Why timber needs to be in the frame

Malcolm Thomson of Scotframe explains why he believes timber frame is the ‘gold standard’ for modern construction and why we should all be thinking about fabric-first approaches

Offsite timber frame construction allows homes to be built faster and to a higher sustainability standard compared with traditional construction methods, making them more cost-effective to build and live in.

Why should I choose timber frame?

It’s fast. Timber frame kits are prefabricated offsite so the weather won’t delay delivery and construction. Average build times range from 14-26 weeks.

They’re versatile too. The kits are precision engineered to your individual design, and there are no limits to what you can design and build. They are strong and durable, able to withstand the worst weather.

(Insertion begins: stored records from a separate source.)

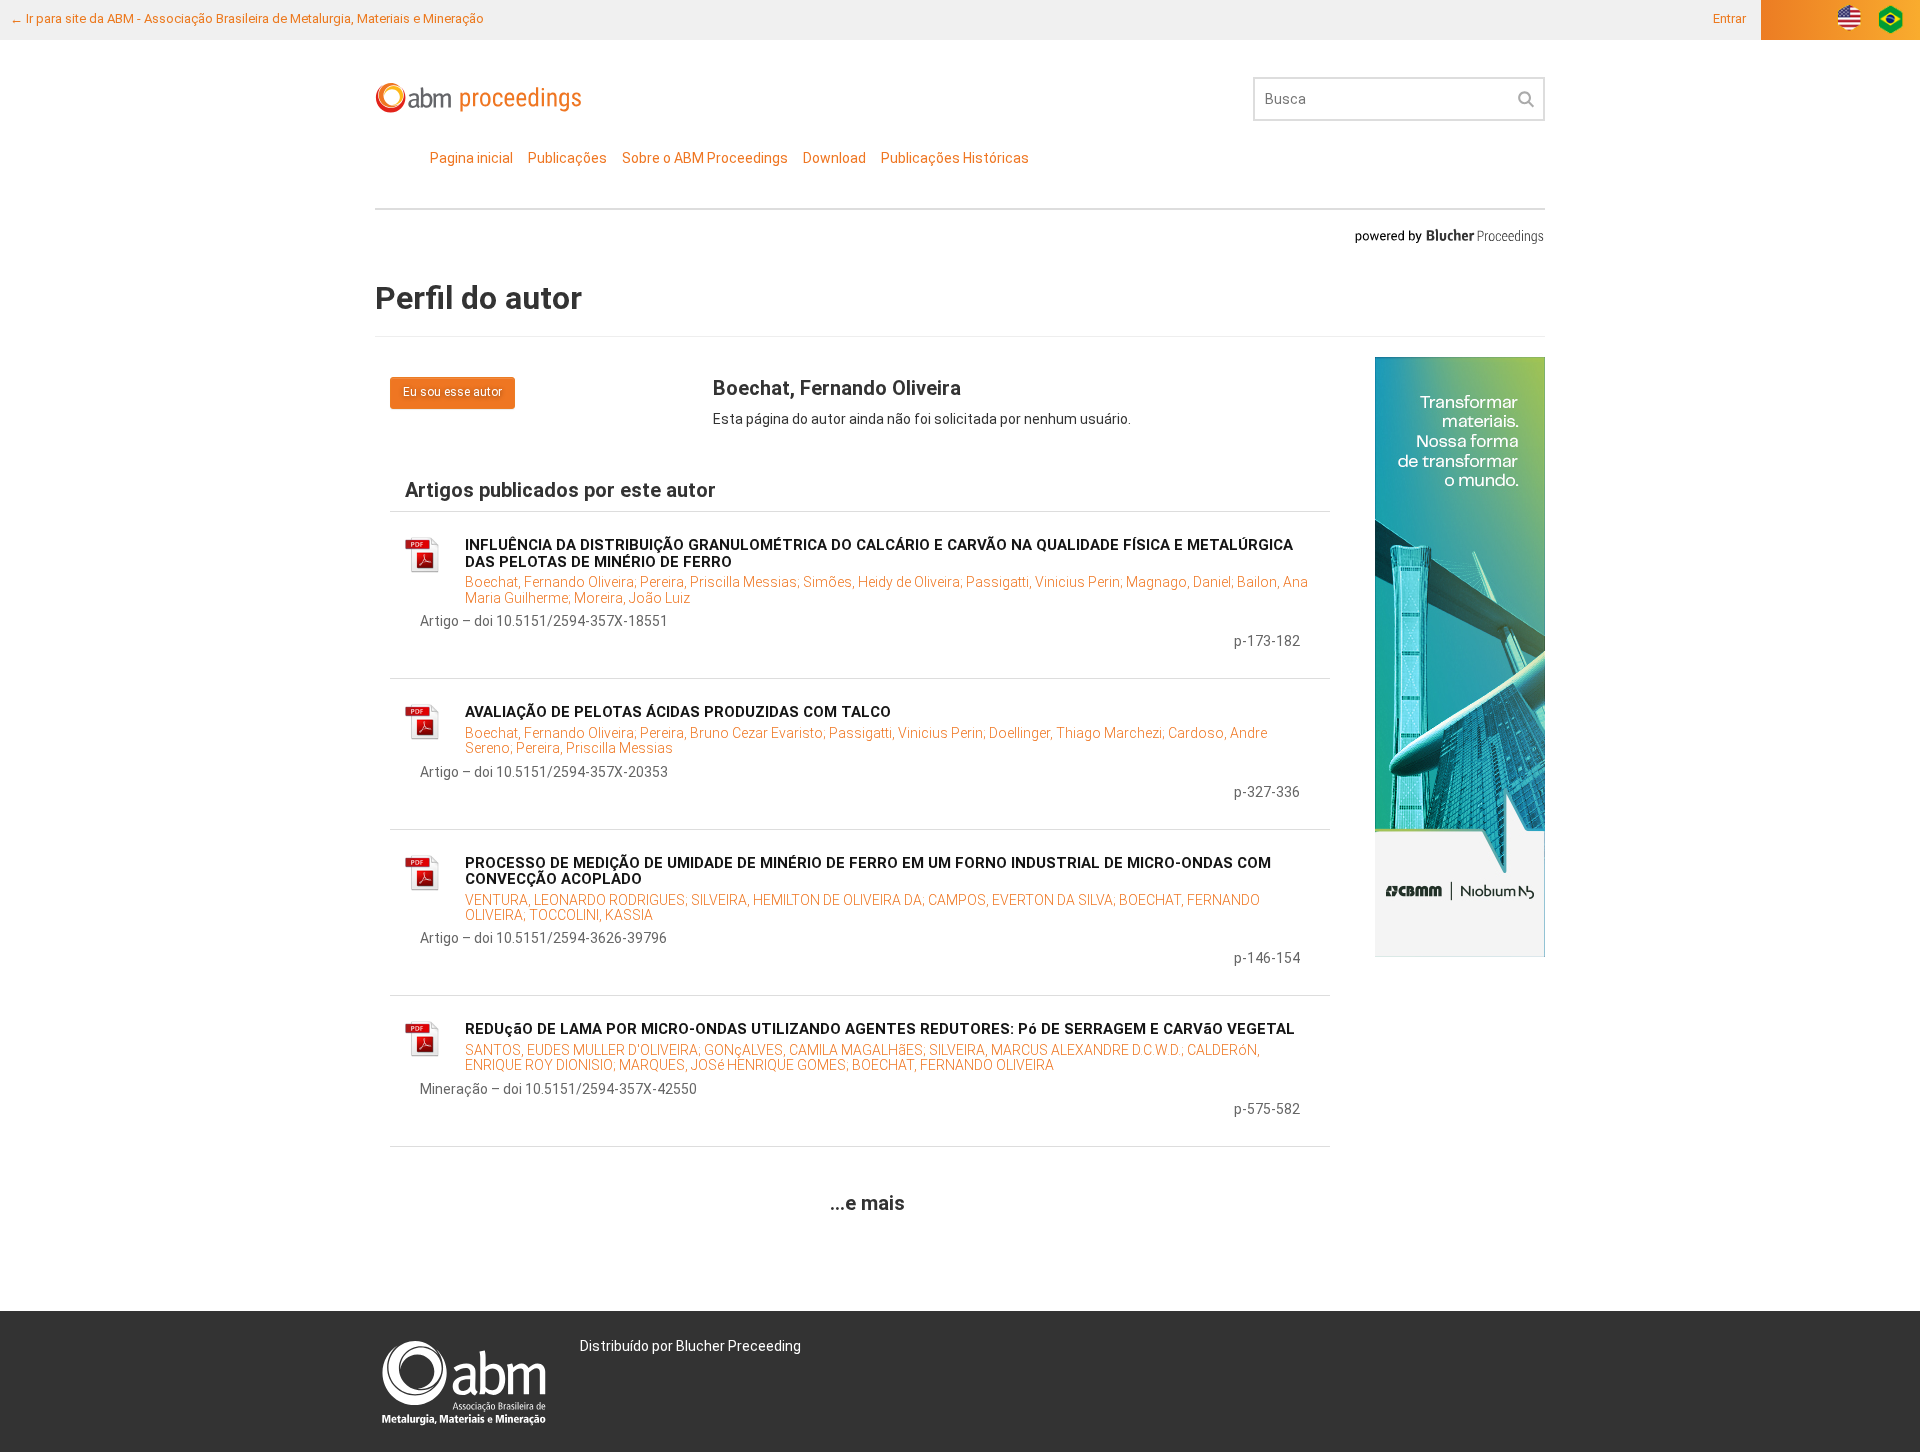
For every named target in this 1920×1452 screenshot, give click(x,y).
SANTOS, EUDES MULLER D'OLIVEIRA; (584, 1050)
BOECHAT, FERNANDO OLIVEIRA (953, 1065)
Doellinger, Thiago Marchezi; (1078, 733)
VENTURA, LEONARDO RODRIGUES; (578, 900)
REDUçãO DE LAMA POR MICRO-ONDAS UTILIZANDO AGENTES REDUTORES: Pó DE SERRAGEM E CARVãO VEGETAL (880, 1029)
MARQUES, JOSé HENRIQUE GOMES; (735, 1065)
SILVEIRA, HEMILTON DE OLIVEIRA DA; (809, 900)
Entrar (1729, 18)
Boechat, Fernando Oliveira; (552, 582)
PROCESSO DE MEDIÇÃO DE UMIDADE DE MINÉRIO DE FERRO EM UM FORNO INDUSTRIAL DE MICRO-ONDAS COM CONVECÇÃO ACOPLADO (868, 871)
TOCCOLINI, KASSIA (591, 915)
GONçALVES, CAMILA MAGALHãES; (816, 1050)
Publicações (567, 158)
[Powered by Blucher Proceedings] (1449, 235)
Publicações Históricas (955, 158)
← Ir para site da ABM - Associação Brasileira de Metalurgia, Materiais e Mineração (247, 18)
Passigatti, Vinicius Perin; (1046, 582)
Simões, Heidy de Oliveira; (884, 582)
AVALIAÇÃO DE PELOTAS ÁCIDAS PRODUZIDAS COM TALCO (678, 712)
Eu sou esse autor (452, 392)
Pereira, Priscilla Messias (594, 748)
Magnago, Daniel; (1181, 582)
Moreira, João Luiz (632, 598)
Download (834, 158)
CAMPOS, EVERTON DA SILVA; (1023, 900)
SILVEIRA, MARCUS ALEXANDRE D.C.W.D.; (1058, 1050)
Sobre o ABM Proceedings (705, 158)
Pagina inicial (471, 158)
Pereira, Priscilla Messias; (721, 582)
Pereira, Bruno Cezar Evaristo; (734, 733)
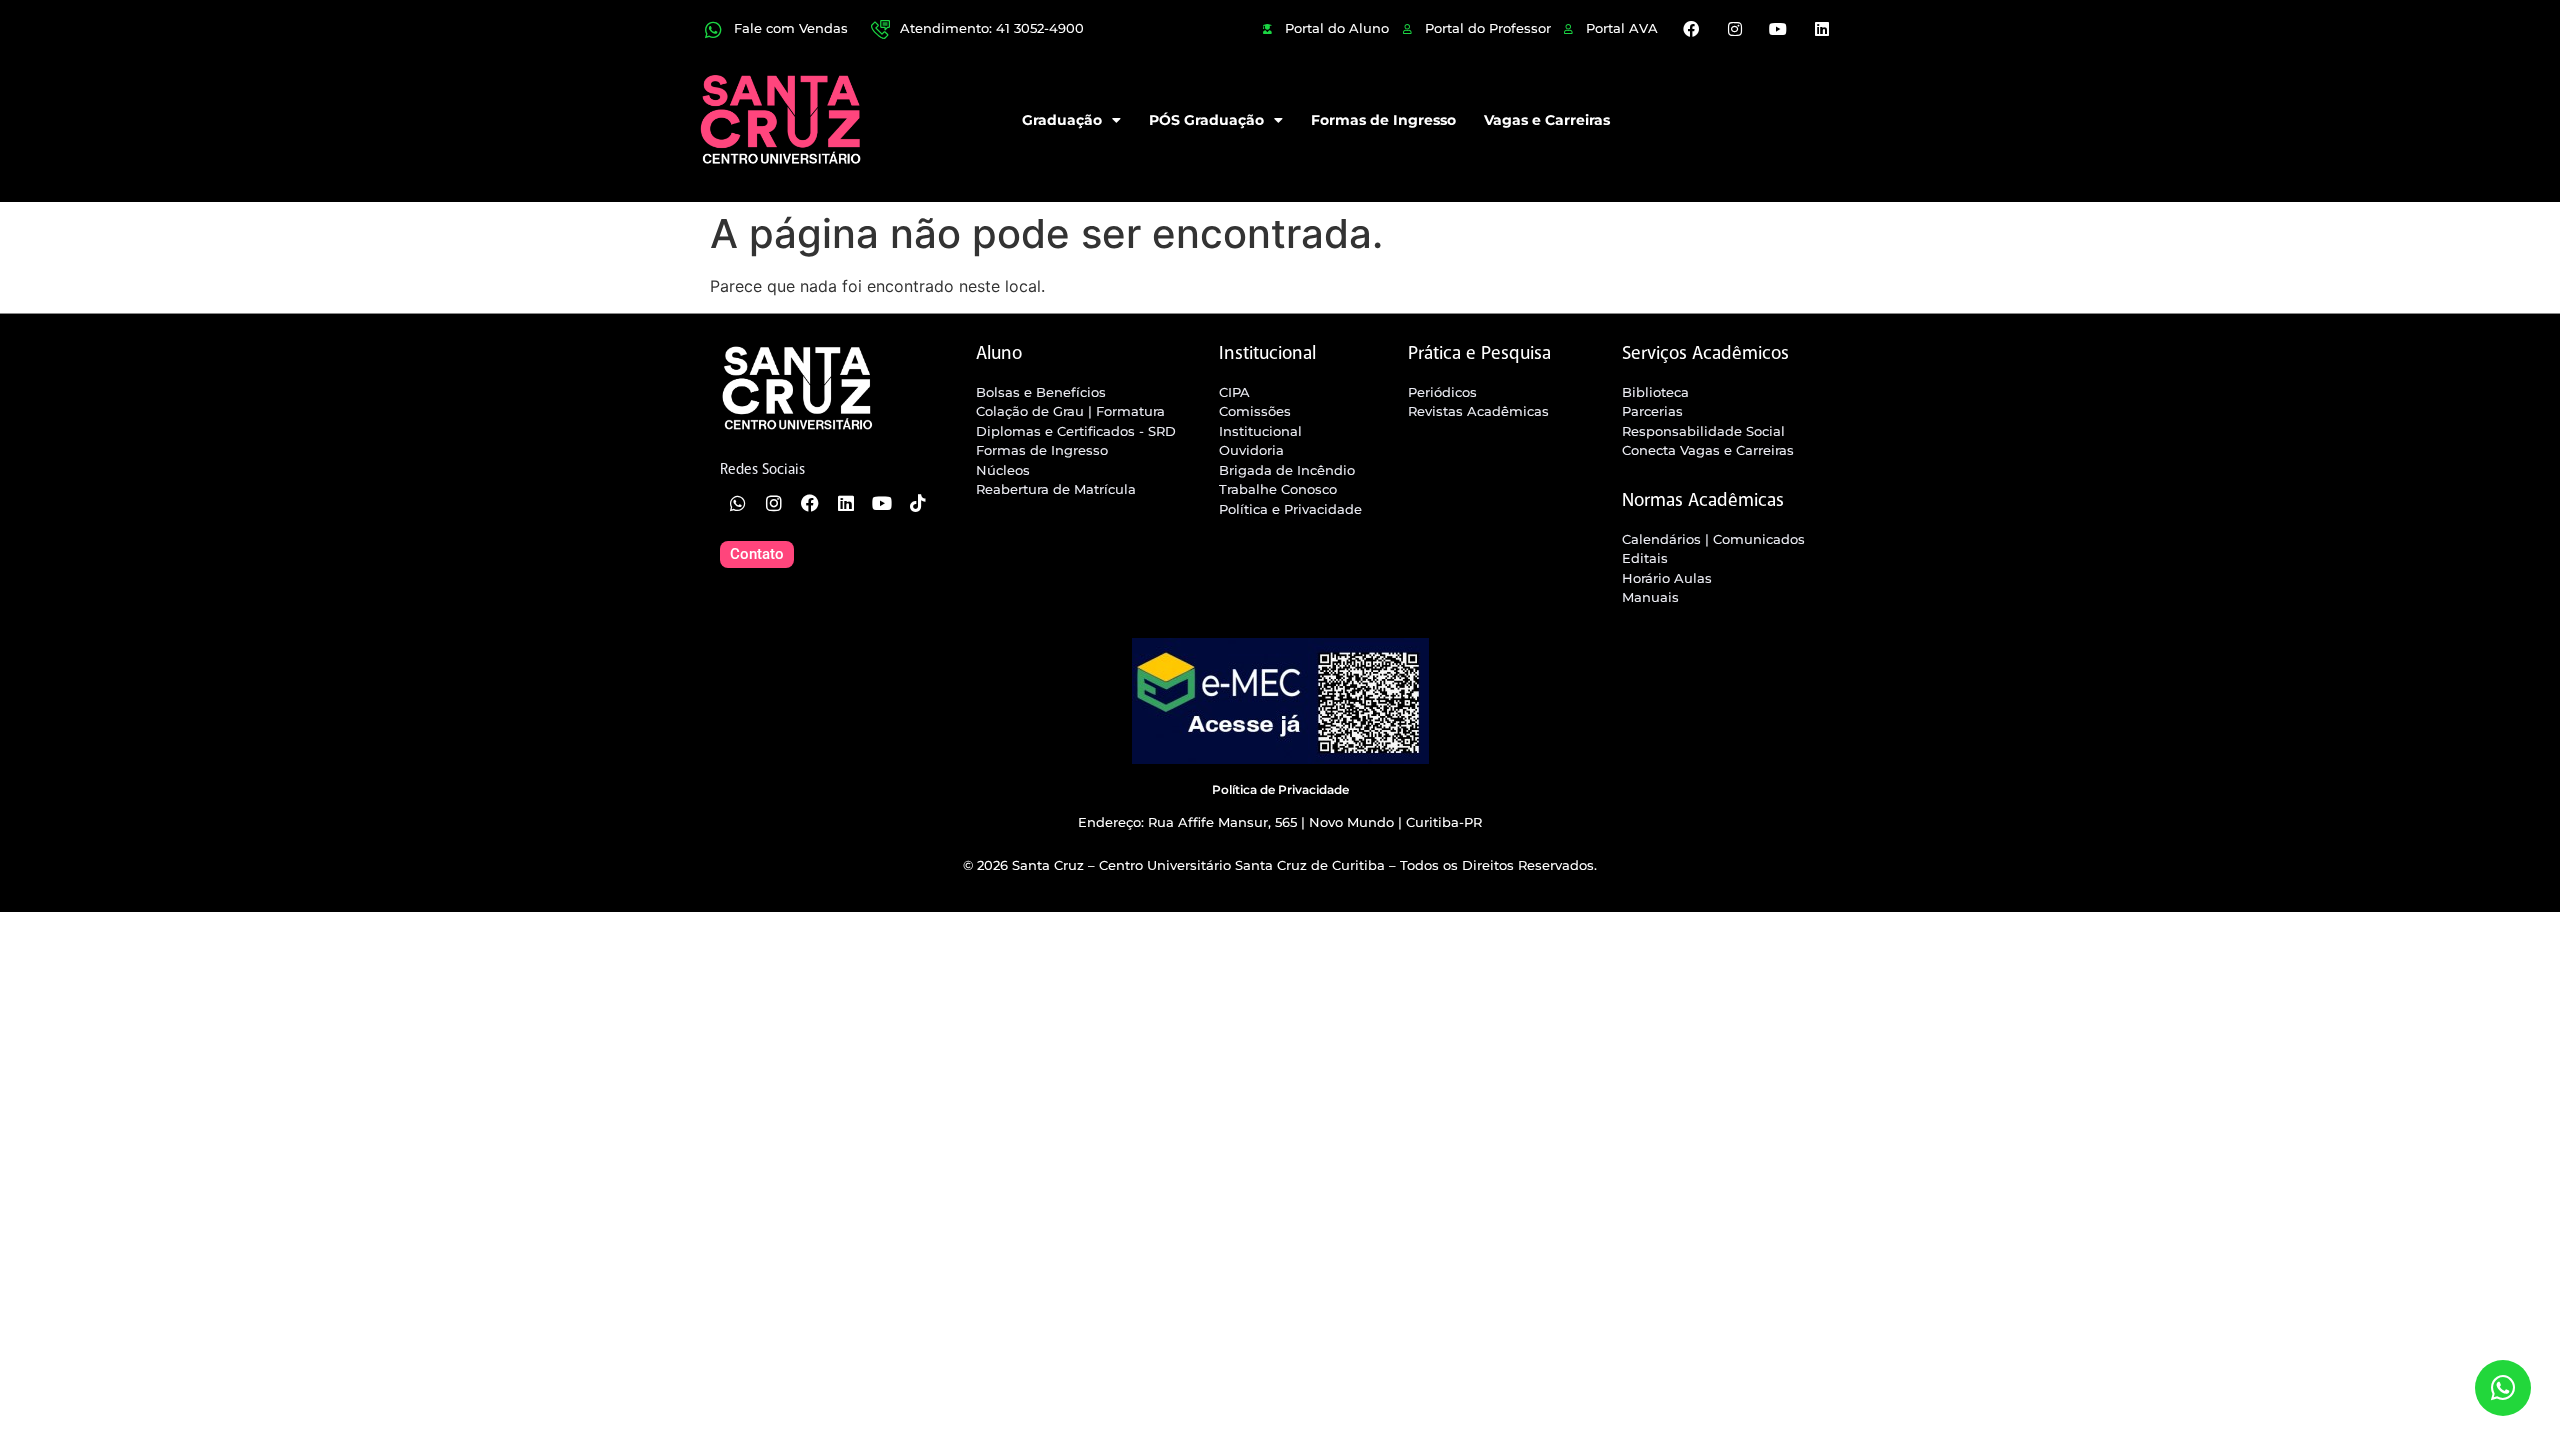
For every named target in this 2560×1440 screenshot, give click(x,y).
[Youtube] (1778, 29)
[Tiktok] (918, 503)
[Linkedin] (1821, 29)
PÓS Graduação (1206, 120)
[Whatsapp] (738, 503)
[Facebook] (1691, 29)
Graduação (1062, 120)
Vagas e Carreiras (1547, 120)
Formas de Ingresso (1383, 120)
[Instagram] (1735, 29)
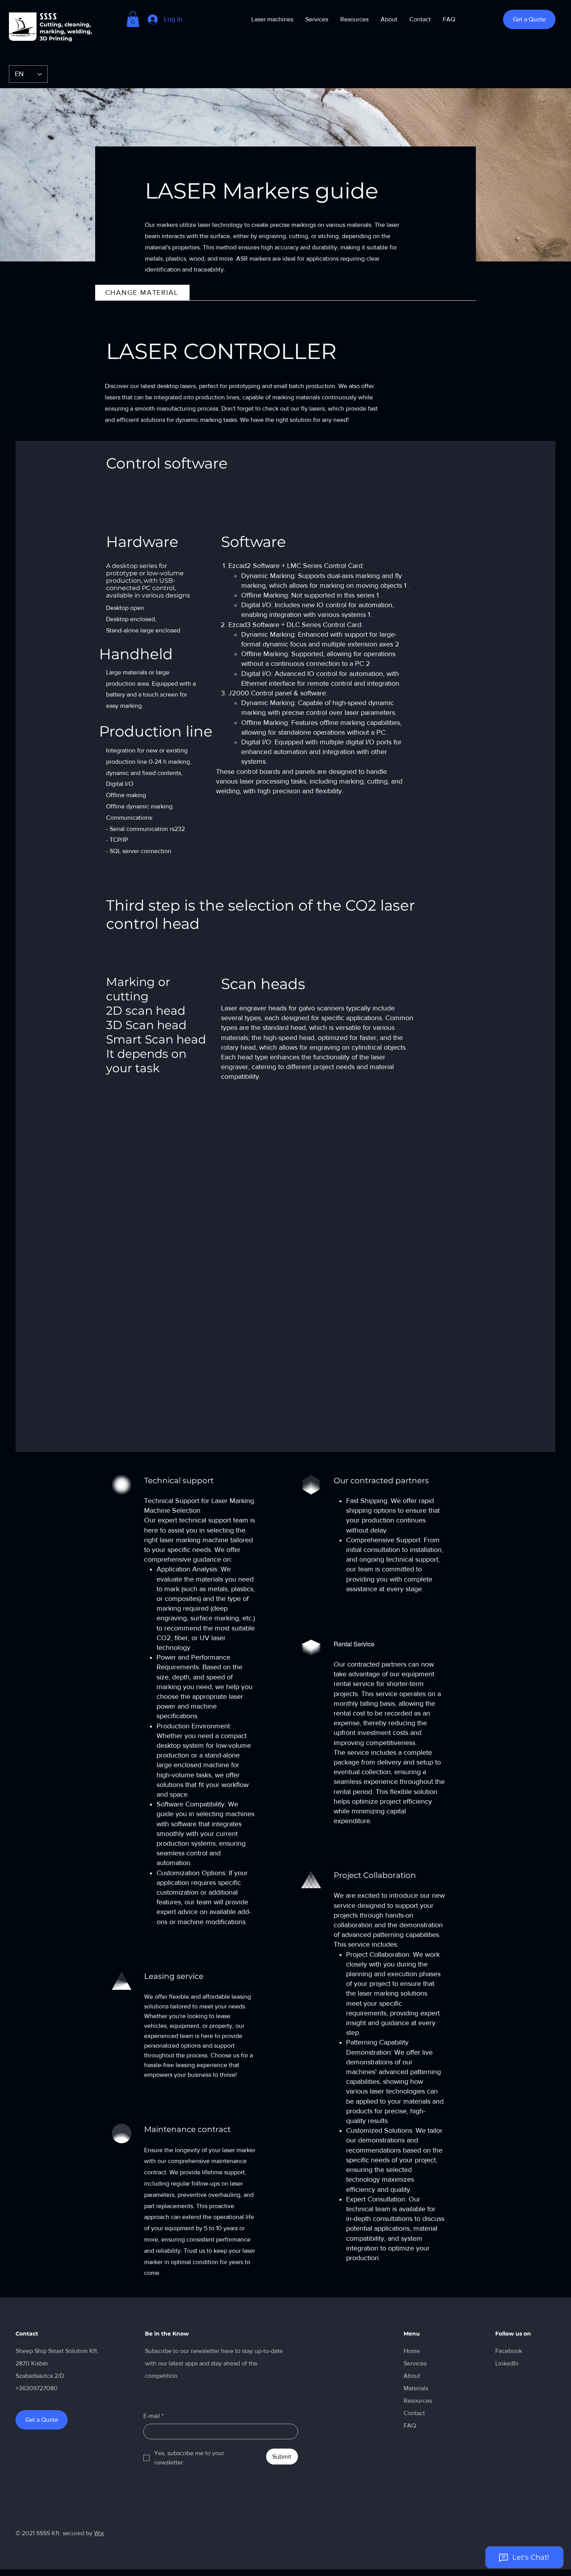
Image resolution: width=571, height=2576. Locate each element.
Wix (99, 2533)
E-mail (153, 2415)
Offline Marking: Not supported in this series (307, 595)
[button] (132, 19)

You also get quality. The timber frame kits and components are factory- constructed, which ensures increased accuracy and reliability.

Energy efficiency is a key advantage and saves money in the long term, plus good acoustic properties means you hear less noise from neighbours.

OK, Where do I start?

The world is your oyster when it comes to design! There are timber frame house styles to suit every budget, lifestyle and location, from compact bungalows to large family homes. Kit providers usually provide a range of properties to inspire you, and then offer a customisation service to suit your exact requirements.

For those who feel daunted by the prospect of creating a dream home from scratch, there’s plenty of expert help around. Technology has come a long way and offers a wealth of benefits to support your decision making – it’s never been easier to design a timber frame home. For example, 3D images and ‘walk through’ visualisations can give you a feel for how a design would translate into living space.

What is the ‘fabric first’ approach I keep hearing about?

Fabric first refers to the practice of designing homes with long-term efficiency measures built in from the start. By fabric we mean the external walls, floors and roofs.

A fabric first approach prioritises the insulation and airtightness of the building, using insulation and high- performance doors and windows to create an airtight structure that prevents drafts and retains heat. This reduces the need for costly ‘add-ons’ such as renewable energy or heating systems, as the building does all the hard the work for you.

For example, we have developed our own unique system to create an energy efficient fabric. The wall, roof and floor panels are designed to last for the life of the building and to be durable for a minimum 60 years.

What’s the difference between ‘closed’ and ‘open’ panels?

Closed panel building systems refer to wall, floor and roof panels where high performance insulation has been fitted in the factory prior to delivery.

The more sophisticated closed panel systems can factory-fit windows, external doors and even patio doors before the panels are transported to your site. They can be erected extremely quickly, thereby reducing timescales and speeding up the build programme.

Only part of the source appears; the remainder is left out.